Ivan, are you familiar with Ronald Mallett? I saw a documentary about his research into time travel on a special that TLC did back in December. It was very interesting. For the first time I started thinking this could be a form of "time travel" that might work, but it is not the type of time travel that we are familiar with from books and films. Power is the main drawback people see to this working.
Basically here is the gist of what he's thinking, this from an article I will also post a link to.
Why you haven't met someone from the future
However, putting Ronald's theory into practice presents plenty of problems. For example, the temperature of the ring would have to be close to absolute zero (-273°C), so humans would find it difficult to use. It would also be impossible to travel back to a time before the machine was switched on.
This explains why people from the future haven't visited us - we are yet to build a time machine for them to exit from.
Ronald hopes that travellers from the future may be able to overcome these difficulties and use the rings of light that we construct today as portals to our time.

TASK DETAILS: Please list every drawback or problem the text about Ronald Mallett's time travel research gives for making his idea work.

LISTED ENTRIES:
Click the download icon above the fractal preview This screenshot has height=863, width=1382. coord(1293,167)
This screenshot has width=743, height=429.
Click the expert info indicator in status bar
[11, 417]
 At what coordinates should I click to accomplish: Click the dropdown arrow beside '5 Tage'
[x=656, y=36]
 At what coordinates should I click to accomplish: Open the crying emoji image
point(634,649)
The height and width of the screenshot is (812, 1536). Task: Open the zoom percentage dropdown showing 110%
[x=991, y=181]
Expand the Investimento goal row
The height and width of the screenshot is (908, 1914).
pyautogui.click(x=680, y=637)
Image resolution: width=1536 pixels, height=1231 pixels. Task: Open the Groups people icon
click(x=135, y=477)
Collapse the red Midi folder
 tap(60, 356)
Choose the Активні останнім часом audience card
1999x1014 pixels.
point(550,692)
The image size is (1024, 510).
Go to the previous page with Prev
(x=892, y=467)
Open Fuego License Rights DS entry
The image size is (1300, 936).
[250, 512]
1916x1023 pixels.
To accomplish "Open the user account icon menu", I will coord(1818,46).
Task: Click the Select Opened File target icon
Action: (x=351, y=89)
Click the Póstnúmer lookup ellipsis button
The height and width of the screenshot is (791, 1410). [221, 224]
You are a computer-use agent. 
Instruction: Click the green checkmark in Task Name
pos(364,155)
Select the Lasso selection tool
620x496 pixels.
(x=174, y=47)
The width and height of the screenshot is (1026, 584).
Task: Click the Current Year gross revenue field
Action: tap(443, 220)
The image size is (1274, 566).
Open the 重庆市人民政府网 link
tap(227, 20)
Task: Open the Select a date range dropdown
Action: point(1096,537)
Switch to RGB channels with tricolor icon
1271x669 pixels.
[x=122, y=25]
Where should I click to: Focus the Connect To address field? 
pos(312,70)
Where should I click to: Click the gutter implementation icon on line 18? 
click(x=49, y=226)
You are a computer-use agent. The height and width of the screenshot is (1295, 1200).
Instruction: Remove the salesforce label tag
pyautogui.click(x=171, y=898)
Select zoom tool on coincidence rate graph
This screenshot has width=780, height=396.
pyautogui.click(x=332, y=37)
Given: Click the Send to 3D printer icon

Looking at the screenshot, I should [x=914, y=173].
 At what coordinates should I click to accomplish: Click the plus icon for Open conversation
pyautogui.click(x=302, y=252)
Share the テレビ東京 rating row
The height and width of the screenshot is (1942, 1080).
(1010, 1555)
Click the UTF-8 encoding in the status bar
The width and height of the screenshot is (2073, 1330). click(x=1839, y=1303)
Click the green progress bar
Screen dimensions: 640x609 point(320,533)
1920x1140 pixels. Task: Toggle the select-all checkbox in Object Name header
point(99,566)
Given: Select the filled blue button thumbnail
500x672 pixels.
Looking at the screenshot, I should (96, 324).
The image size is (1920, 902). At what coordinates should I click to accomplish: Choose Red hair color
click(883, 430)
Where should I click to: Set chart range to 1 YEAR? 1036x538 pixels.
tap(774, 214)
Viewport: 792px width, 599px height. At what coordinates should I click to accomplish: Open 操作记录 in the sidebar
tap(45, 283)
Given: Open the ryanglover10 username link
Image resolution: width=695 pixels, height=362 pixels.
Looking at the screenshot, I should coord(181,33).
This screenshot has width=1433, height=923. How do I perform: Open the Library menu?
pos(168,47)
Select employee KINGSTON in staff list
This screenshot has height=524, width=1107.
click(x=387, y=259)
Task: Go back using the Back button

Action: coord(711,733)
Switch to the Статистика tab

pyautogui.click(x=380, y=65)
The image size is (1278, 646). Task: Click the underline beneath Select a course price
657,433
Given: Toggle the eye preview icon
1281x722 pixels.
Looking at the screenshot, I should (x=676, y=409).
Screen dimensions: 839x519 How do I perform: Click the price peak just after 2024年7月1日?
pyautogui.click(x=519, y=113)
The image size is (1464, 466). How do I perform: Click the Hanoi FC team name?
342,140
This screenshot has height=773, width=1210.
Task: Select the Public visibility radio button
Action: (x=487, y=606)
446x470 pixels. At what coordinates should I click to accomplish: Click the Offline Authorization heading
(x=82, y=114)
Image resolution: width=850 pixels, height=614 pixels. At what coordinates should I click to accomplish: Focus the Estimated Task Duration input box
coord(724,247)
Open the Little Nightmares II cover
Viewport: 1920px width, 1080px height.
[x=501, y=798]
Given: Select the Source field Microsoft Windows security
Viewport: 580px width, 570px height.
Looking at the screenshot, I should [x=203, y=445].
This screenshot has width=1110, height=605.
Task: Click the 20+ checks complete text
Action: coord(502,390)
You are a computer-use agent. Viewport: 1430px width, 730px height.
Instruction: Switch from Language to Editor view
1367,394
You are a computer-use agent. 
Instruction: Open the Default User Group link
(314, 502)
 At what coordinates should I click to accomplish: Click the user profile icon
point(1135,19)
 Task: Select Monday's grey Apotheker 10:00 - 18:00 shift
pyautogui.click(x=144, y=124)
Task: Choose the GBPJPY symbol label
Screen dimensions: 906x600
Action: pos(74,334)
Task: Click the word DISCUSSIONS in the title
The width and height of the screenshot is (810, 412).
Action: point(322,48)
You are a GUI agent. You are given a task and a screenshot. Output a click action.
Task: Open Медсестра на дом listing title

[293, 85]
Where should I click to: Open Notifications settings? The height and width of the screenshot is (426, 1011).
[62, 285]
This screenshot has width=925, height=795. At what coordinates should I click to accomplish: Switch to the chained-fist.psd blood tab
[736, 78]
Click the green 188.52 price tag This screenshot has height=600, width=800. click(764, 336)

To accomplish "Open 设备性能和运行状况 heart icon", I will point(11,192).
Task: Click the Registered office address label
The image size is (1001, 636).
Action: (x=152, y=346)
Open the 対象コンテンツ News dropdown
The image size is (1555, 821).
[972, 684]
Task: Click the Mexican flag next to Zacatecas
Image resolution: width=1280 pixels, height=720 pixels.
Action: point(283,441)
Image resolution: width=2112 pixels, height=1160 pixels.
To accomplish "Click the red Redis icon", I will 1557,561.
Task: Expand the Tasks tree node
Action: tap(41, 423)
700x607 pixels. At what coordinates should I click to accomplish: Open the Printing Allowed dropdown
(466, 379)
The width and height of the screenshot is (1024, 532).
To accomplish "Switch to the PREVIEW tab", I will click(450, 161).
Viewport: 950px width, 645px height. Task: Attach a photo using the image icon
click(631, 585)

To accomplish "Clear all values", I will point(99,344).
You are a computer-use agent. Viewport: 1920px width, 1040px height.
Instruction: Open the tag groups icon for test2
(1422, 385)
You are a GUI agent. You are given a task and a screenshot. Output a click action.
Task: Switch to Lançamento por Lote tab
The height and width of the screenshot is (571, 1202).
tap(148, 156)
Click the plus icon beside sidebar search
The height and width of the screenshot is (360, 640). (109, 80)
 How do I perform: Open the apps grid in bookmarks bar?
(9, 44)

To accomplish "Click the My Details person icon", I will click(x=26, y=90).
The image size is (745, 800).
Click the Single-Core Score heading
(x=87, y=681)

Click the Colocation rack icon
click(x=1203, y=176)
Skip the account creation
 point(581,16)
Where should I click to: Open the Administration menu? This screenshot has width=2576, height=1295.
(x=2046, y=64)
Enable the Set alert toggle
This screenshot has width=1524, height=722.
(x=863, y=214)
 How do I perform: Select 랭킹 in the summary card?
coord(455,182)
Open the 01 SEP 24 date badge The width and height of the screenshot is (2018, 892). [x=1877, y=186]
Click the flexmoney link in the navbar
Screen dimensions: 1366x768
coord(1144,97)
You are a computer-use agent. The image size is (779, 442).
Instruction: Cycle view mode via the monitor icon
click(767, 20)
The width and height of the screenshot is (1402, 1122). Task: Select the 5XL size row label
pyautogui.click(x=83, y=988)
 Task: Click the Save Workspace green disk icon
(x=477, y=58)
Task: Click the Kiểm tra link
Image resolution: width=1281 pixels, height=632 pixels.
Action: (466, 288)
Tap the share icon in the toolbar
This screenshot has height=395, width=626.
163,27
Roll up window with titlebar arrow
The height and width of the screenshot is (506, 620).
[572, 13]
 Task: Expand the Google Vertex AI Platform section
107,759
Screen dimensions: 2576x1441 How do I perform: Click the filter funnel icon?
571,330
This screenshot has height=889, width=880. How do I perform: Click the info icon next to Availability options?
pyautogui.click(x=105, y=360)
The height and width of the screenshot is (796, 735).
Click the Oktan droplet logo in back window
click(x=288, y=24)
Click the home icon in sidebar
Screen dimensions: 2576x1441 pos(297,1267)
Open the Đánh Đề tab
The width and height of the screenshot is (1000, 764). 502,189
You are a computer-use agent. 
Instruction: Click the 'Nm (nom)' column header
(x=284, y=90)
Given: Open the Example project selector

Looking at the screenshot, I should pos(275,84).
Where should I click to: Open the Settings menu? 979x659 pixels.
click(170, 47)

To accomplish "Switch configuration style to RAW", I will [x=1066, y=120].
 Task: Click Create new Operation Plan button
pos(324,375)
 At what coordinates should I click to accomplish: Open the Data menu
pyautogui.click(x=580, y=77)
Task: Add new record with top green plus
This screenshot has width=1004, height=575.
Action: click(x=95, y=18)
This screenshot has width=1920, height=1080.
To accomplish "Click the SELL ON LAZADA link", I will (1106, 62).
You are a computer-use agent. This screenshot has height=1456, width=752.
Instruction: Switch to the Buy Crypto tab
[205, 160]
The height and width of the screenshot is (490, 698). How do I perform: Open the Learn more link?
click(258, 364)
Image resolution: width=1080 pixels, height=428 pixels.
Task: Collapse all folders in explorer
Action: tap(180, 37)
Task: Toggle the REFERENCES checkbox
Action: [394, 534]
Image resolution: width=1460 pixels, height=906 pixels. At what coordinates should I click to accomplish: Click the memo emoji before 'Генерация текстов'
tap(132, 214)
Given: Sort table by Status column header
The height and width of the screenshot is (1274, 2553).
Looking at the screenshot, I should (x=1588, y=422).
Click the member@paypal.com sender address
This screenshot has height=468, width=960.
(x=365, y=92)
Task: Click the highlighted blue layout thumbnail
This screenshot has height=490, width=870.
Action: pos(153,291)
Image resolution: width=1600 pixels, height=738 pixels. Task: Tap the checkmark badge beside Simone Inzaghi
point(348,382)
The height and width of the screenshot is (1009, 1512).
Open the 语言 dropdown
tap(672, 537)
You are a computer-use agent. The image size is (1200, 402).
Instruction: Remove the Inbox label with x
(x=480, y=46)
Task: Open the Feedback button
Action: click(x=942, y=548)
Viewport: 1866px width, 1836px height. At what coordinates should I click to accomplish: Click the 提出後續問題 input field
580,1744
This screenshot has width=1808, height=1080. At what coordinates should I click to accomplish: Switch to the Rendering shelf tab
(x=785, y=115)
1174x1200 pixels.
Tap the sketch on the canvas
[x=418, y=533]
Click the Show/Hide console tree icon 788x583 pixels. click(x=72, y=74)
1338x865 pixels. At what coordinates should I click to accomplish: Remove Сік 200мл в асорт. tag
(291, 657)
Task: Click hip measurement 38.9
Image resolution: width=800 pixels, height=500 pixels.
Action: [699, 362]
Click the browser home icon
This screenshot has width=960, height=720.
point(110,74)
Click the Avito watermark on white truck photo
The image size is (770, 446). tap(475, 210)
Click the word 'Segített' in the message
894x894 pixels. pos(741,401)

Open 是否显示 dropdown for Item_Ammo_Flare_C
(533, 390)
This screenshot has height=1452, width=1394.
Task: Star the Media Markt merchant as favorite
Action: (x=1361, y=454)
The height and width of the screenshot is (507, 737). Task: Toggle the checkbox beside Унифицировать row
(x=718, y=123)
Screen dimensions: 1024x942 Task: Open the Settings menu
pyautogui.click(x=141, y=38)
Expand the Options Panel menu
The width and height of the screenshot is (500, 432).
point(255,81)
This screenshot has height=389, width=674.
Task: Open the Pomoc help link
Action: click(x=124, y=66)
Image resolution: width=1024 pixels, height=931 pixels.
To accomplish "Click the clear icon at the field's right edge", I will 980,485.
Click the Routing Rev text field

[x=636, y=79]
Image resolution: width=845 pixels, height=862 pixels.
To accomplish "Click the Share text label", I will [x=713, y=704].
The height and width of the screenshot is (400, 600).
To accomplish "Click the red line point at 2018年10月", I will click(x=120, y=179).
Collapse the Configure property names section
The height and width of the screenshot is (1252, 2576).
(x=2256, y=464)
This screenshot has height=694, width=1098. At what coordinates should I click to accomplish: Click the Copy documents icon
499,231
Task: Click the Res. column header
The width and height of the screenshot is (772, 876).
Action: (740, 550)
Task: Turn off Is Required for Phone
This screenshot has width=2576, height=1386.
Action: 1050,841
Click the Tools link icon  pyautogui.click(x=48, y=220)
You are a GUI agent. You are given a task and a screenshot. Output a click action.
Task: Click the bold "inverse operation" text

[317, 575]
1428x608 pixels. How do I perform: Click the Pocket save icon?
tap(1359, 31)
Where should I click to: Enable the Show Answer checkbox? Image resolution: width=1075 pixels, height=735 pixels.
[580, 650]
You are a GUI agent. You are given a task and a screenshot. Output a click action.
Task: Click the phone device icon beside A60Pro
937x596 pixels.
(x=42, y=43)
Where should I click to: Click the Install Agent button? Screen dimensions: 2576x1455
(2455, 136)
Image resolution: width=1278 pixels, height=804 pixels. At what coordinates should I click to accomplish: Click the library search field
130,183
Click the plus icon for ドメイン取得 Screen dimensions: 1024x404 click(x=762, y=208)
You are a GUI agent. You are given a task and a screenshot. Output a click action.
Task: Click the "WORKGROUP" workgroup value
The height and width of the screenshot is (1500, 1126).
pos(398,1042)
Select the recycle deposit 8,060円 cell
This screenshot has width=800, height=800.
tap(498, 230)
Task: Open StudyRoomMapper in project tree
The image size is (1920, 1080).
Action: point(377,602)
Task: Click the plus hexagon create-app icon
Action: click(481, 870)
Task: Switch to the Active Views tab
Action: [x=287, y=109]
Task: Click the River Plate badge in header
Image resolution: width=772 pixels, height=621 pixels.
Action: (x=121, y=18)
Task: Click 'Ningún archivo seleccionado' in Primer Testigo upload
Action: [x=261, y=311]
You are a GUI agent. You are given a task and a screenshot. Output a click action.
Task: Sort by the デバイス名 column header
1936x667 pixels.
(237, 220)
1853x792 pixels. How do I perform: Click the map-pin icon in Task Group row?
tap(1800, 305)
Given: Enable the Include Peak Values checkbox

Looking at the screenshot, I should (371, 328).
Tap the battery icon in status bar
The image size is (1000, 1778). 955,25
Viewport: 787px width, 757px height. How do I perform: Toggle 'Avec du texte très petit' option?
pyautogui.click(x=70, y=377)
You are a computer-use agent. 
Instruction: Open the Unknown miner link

FULL OUTPUT:
- Power
- The ring's temperature would have to be close to absolute zero (-273°C), so humans would find it difficult to use.
- It would be impossible to travel back to a time before the machine was switched on.